**Problem requirements:** Starting at the line that contains "Where should I" and running through the end of the records, give those lines as a Markdown table with the columns Row and Line. Skip blank lines and leave the pictures out.
......
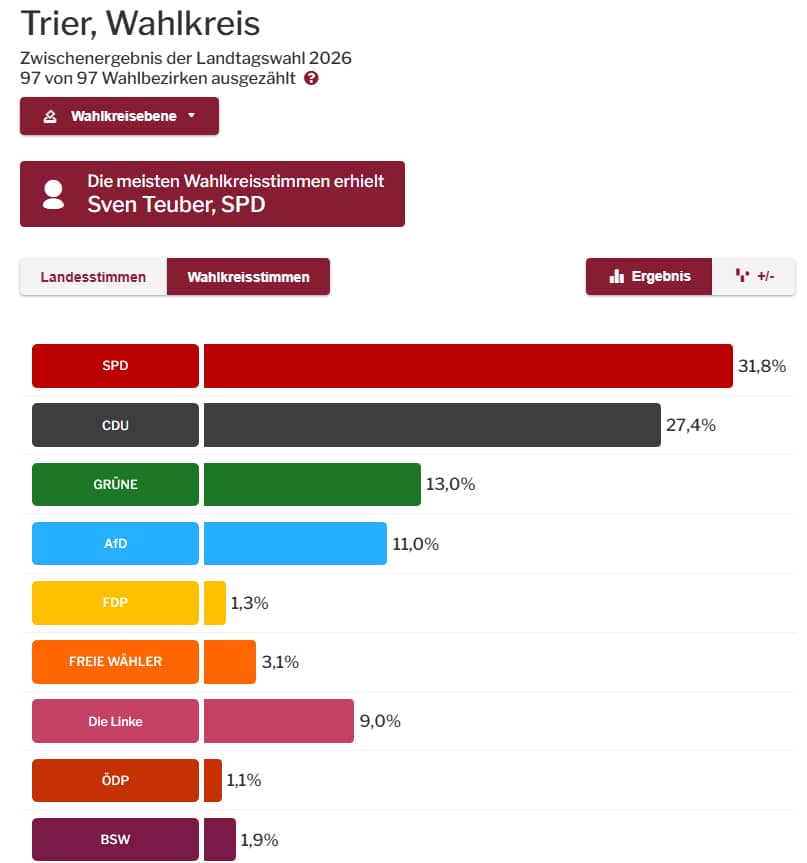Click the yellow FDP result bar
Image resolution: width=807 pixels, height=863 pixels.
click(215, 602)
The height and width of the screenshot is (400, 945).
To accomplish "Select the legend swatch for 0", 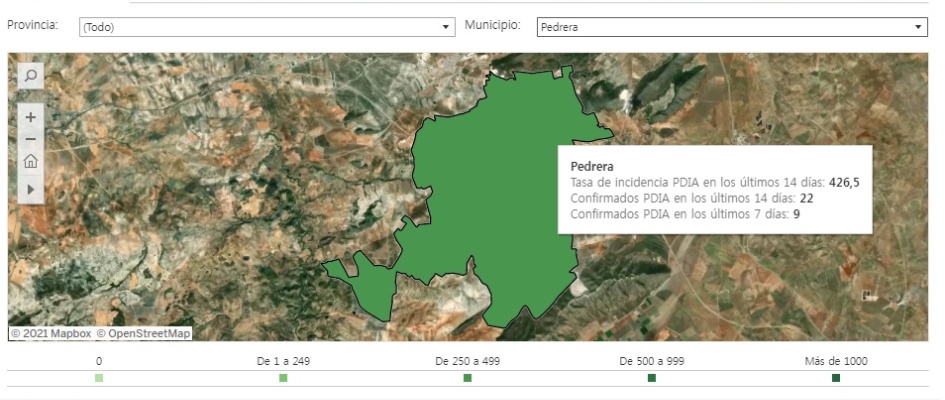I will pyautogui.click(x=99, y=378).
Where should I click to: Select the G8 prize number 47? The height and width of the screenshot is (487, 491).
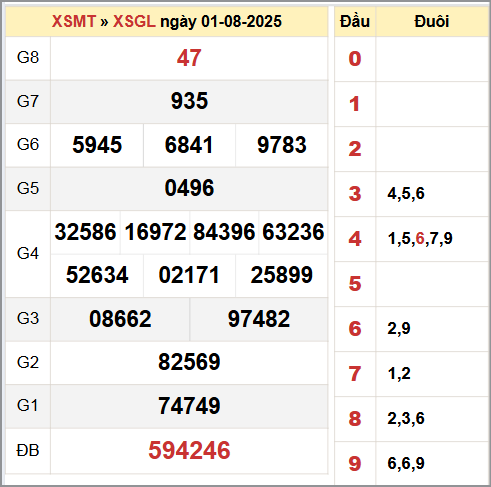tap(189, 58)
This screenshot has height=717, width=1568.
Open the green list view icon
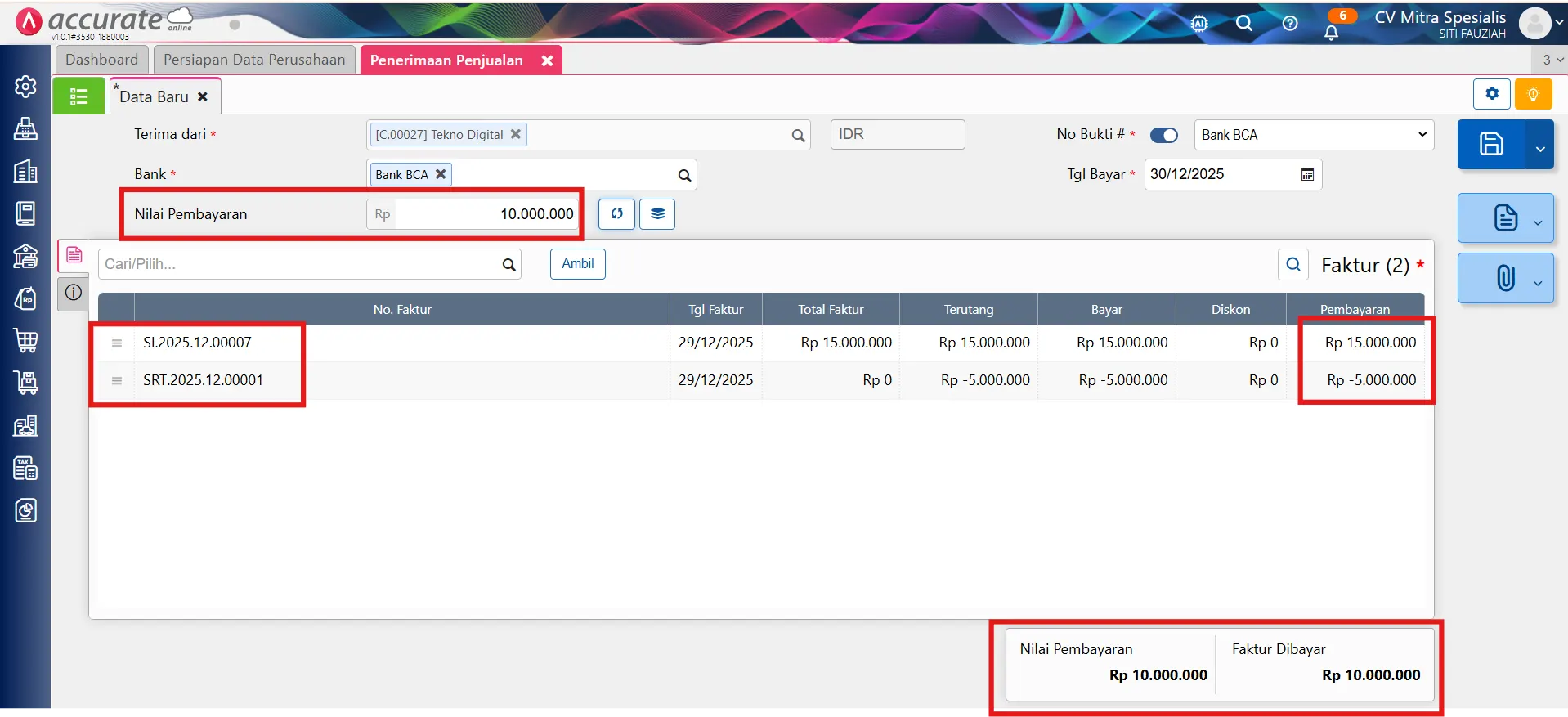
......
**Final answer:**
| Row | Line |
|---|---|
| 1 | Where should I click to: Select the G8 prize number 47? The height and width of the screenshot is (487, 491). |
| 2 | tap(189, 58) |
| 3 | This screenshot has height=717, width=1568. |
| 4 | Open the green list view icon |